A router that doubles as a NAS?
Yes please
Here’s one of the other underrated perks of virtualizing OPNsense: you can share your hardware for other purposes. As I mentioned, my main OPNsense system runs on a Ugreen DXP4800 Plus, which comes with four 4TB HDDs. On a bare-metal setup, those drives would mostly go to waste, especially given that OPNsense need anywhere near that much storage.
But since OPNsense is just a VM in Proxmox, I can pass through the SATA controller to another virtual machine or container. That means OPNsense still runs on the same system, handling my routing, VLANs, and firewall duties, while the rest of the hardware acts as a NAS platform for shared storage and media. The entire SATA controller is passed through to a HexOS (based on TrueNAS) virtual machine, so the VM enjoys complete hardware control over the drives, while OPNsense runs on the same system and handles my networking.
In other words, I’ve effectively turned a Ugreen NAS into a NAS-router hybrid, all on the one device. OPNsense uses only a few gigabytes of storage, leaving the rest of the included 128GB SSD to TrueNAS and the Proxmox host. I don’t want to run too much on the one system, and a single OPNsense instance and a HexOS instance are more than enough.

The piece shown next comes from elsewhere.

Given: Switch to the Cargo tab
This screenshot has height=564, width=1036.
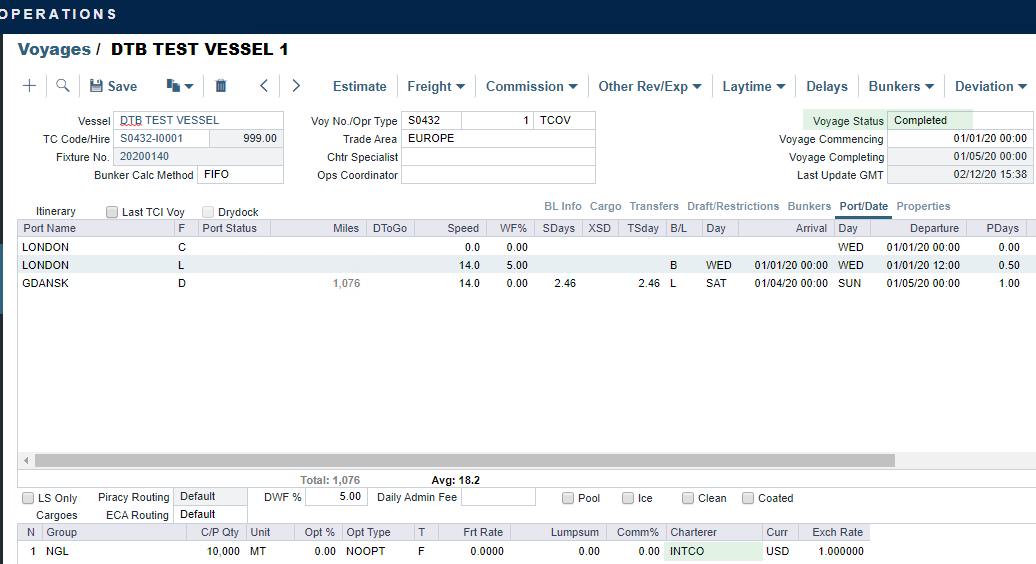Looking at the screenshot, I should (605, 206).
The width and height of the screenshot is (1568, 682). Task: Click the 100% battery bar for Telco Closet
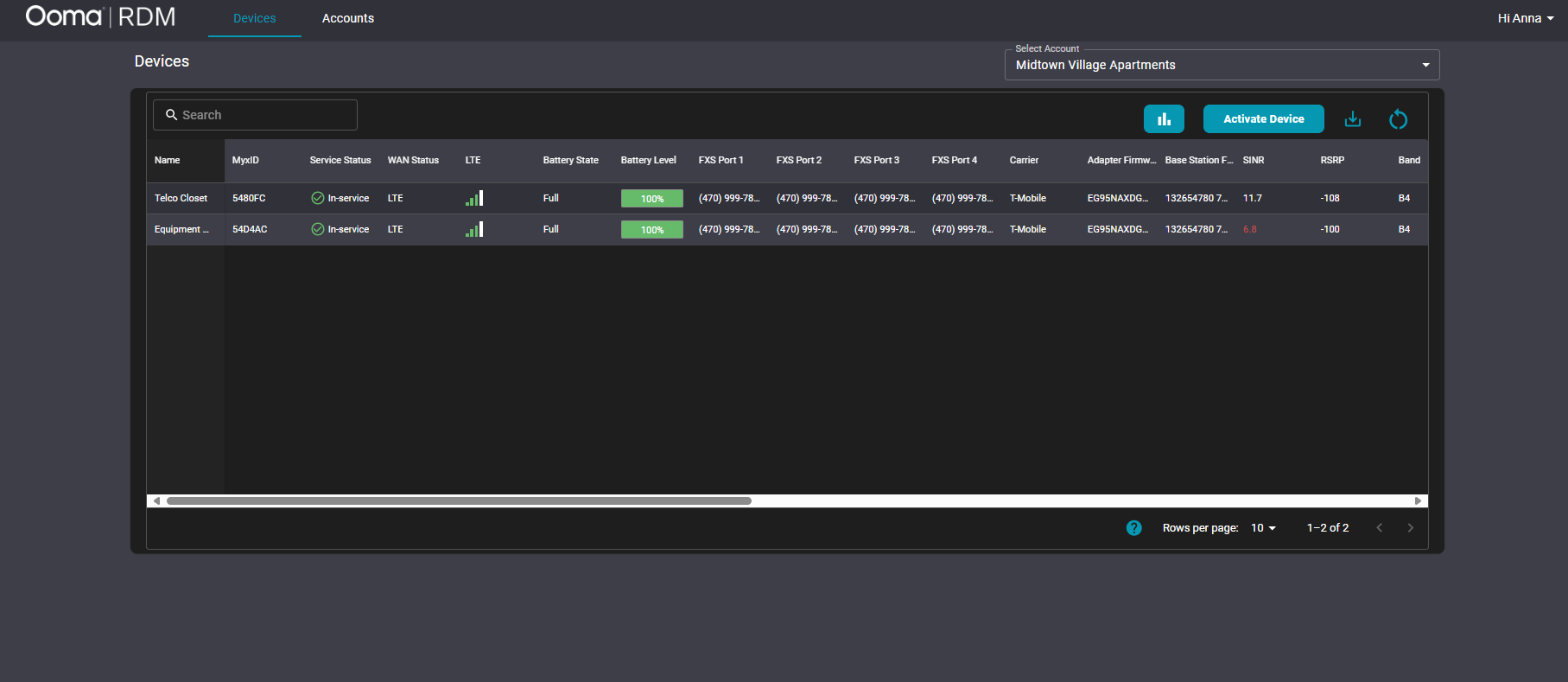click(x=651, y=199)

It’s a pretty efficient use of hardware. I’m getting the performance of a dedicated router, the redundancy of a proper NAS, and the flexibility of virtualization, all without needing separate machines to do it. On that note, too, my entire setup is hardware-agnostic. A virtual machine’s configuration lives independently of the underlying machine, so you can migrate it between hosts, chop and change hardware... or do anything, really, without touching a single setting inside OPNsense. It’s pretty close to a truly modular network infrastructure.
Flexibility is freedom
And Proxmox gives a lot of flexibility
Having OPNsense run in a virtual machine on Proxmox is incredibly freeing. It’s easy to fix anything that breaks, I can mess around with it knowing that i have a configuration I can restore in less than two minutes, and I can migrate it to another device if I really need to. Even the performance benefits when it comes to PPPoE negates the argument that you get worse performance from virtualizing, as in my case, it’s better.

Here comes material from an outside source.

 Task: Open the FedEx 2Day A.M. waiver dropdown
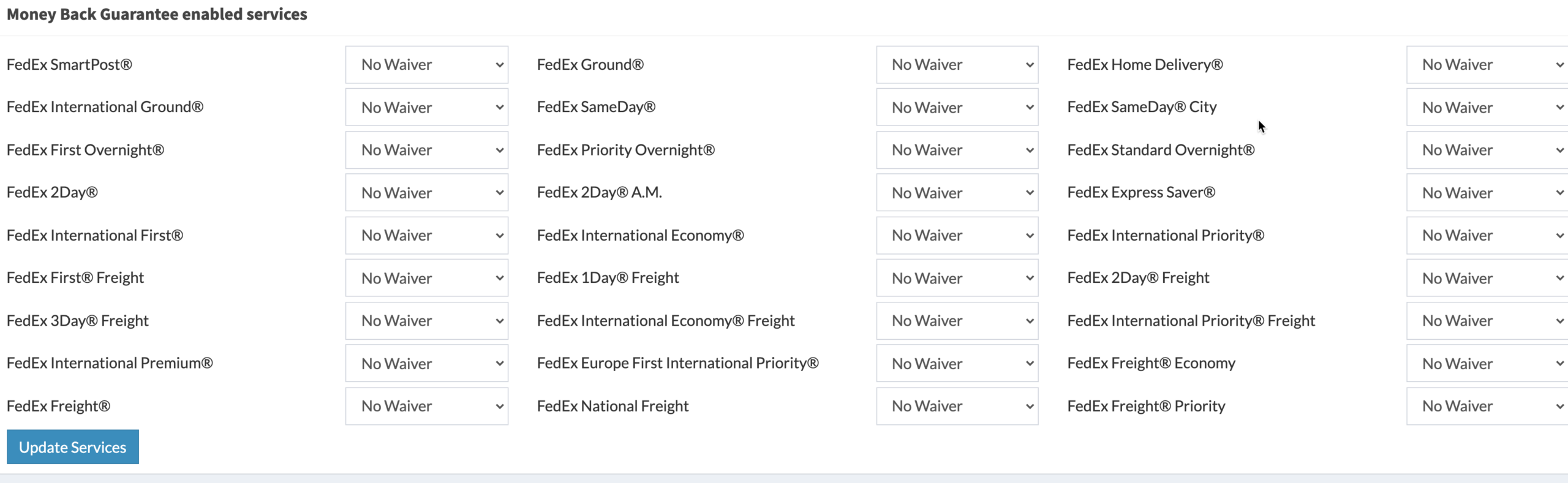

Of course, virtualizing OPNsense isn’t for everyone, and while I’ll die on the hill that it’s the best way to run it, I say that somewhat tongue in cheek. A hypervisor can add additional complexity, and technically speaking, outside traffic is first hitting Proxmox rather than your firewall with a configuration like this. It’s not the worst, but it’s technically less secure, even if you could mitigate it by passing through your WAN NIC to OPNsense. After all, any compromise of the hypervisor is then a compromise of your network.
For a home network, it’s really just user preference. If you were to operate a business with OPNsense, I’d be more inclined to lean towards a bare-metal install, especially because automated backups like I’ve done here are still possible to do with a bare-metal setup, just with a bit more work. Neither approach is intrinsically wrong, and there are benefits and tradeoffs to both. If a problem affects the hypervisor, for example, then you have two problems, as your network goes down, too.
With all of that said, I wrote this merely as a way to convey the reasonings for virtualizing OPNsense, as a newcomer who’s unsure is more likely to find people defending the reason for a bare-metal install rather than a virtualized one. Both are valid ways to run it, and at the end of the day, so long as it works and is secure, then either way you go with is completely fine.